Господь свидетель, как она хочет поверить ему. Она могла бы выиграть время и получить шанс на то, чтобы уладить некоторые жизненно важные для себя вопросы.

Элинор принужденно улыбнулась, что не убедило его, и пожала плечами.

— Поняла. Вечно я допускаю промахи. Но нам лучше отправляться. Аукцион начинается в одиннадцать, а мне еще надо кое-что успеть перед ним.

Чарли посмотрел им вслед через кухонную дверь, неимоверно печально вздохнул и направился к миске с едой, чтобы подкрепиться и должным образом встретить начинающийся день.

Миска оказалась пустой. Но открытая сумка стояла рядом. Он толкнул ее носом. Она опрокинулась, и благодатный поток сухариков покрыл пол. Хорошо. Он не гордый. Он съел, сколько хотел, прямо со старого поцарапанного кафеля, а остальное приберег на потом. Вылакав два литра воды, он отправился наверх, чтобы вздремнуть.

Где бы ему устроиться? На кровати женщины или у хозяина? Ее кровать стояла дальше от того дерева, где сидела белка. Пес вспрыгнул на шерстяное вышитое покрывало Элинор, сделал три оборота, плюхнулся и уснул.
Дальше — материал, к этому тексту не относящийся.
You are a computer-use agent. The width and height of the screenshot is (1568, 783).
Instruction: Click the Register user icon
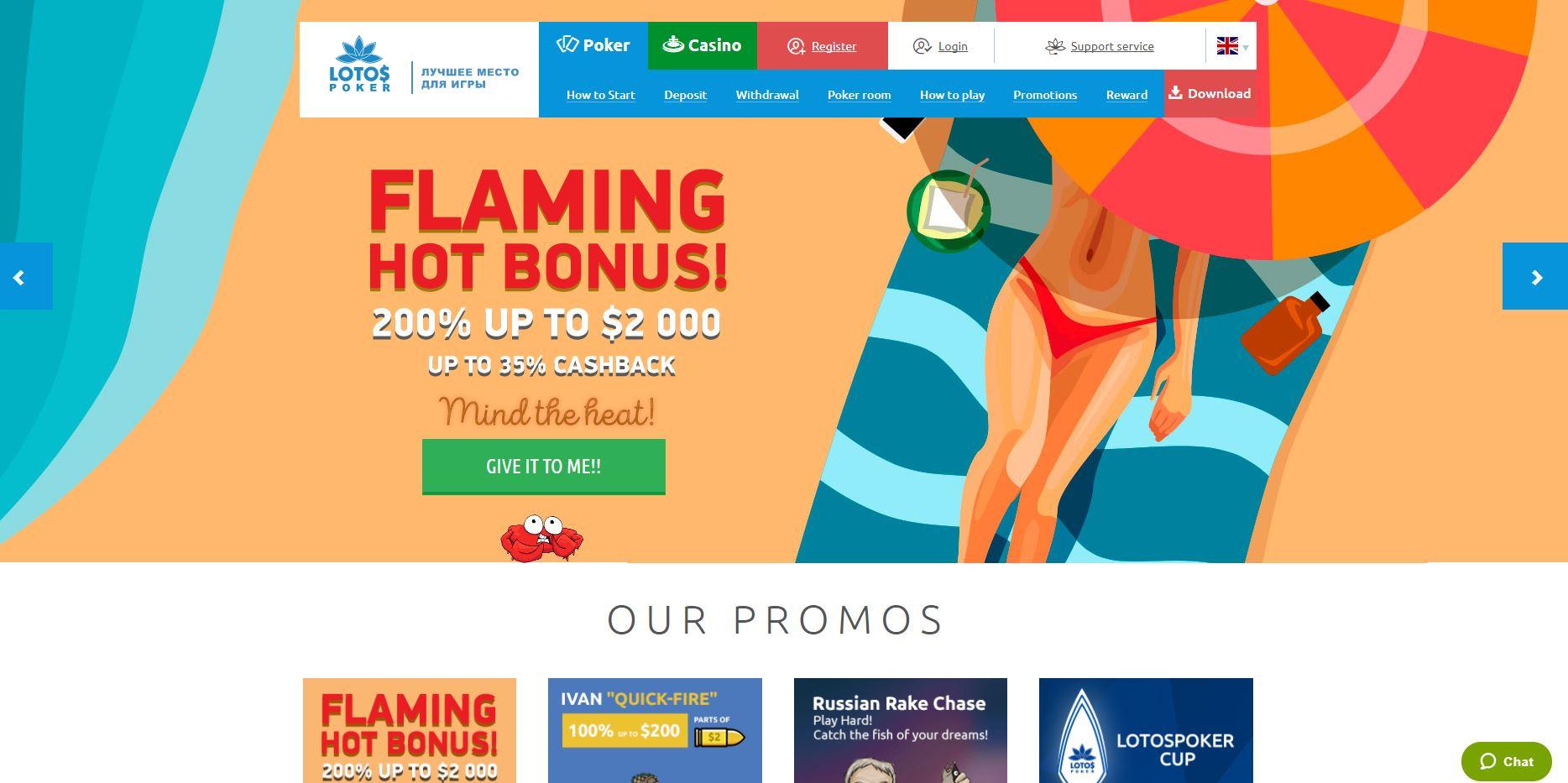[796, 46]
Где-то внизу звонил телефон, и эхо вторило ему на лестнице. Но Чарли обладал опытом и знал, что к нему звонки не относятся.
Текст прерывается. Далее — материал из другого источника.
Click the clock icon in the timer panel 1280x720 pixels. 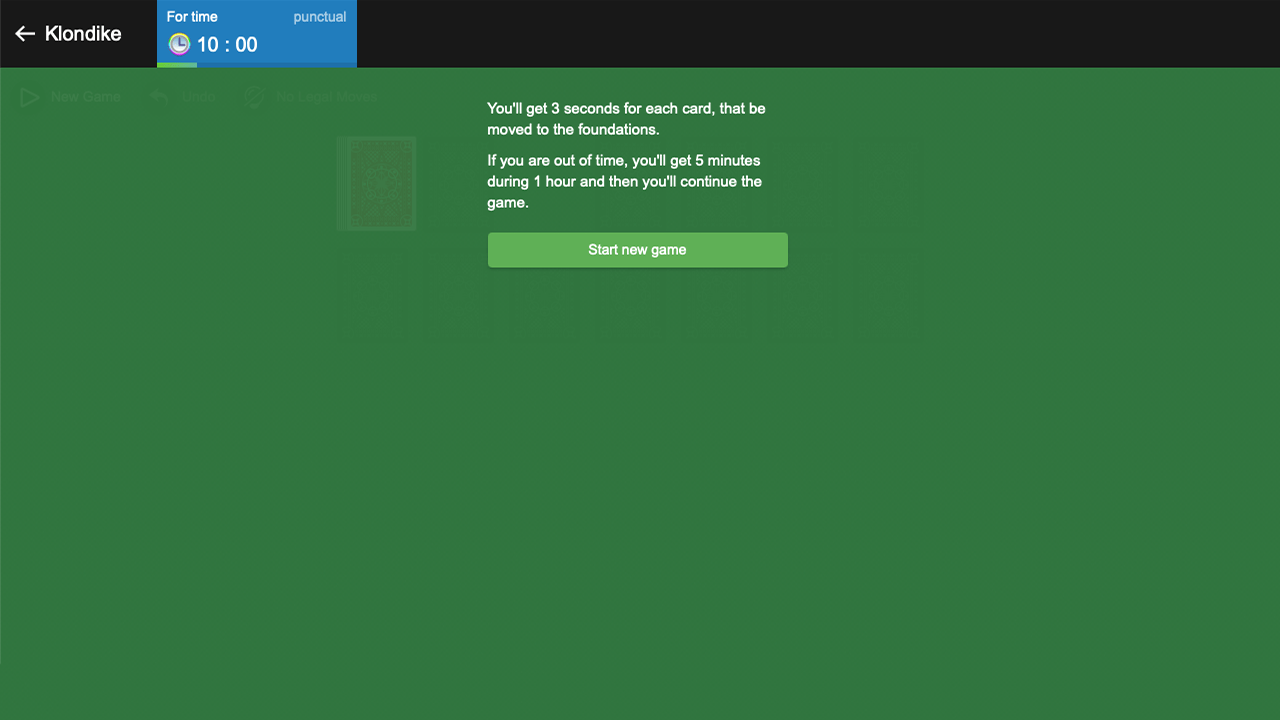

Телефон Элинор уже не слышала. Она выводила из гаража свою старую машину и испытывала некоторое извращенное удовольствие, заметив, что колени высокого мужчины рядом с ней почти касаются его щек.
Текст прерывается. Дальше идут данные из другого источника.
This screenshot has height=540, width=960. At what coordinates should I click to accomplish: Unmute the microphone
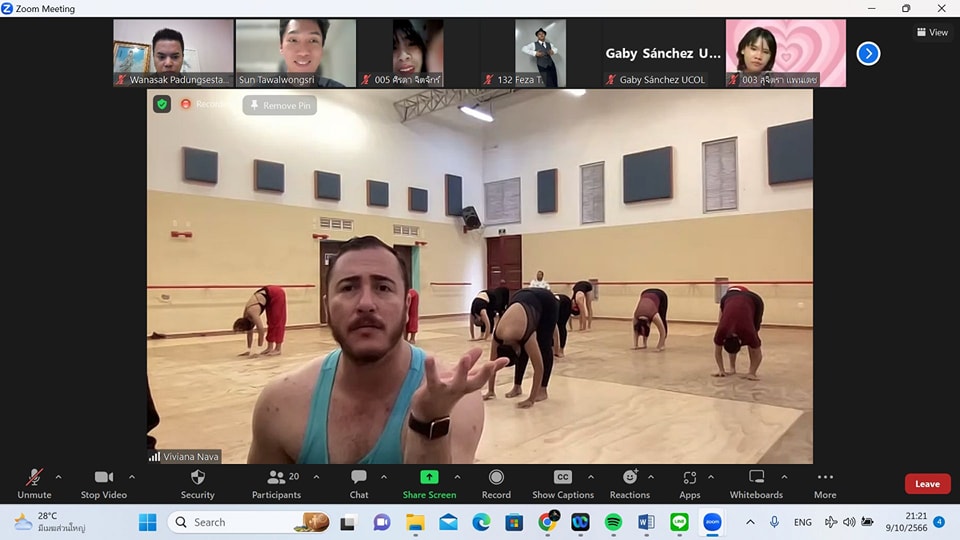pyautogui.click(x=34, y=479)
— Если я застряну в машине, вам придется вскрывать ее консервным ножом, — сказал Бентон.

— Прошу прощения. Но я не очень хорошо вожу машину, если сижу на заднем сиденье.

Элинор с удовлетворением отметила по приезде в магазин, что Бен припарковал фургон под навесом, и он не был разгружен. Но вот то, что шина с левой стороны, без сомнения, спустила, удовольствия ей не доставило.

— Проклятье!

Бентон высвободил одну ногу и теперь старался сделать то же самое с другой.

— Что?

— Шина в фургоне спущена.

— Не стоит беспокоиться. Мы можем поехать в моем «пикапе». Он и так слишком долго отдыхал.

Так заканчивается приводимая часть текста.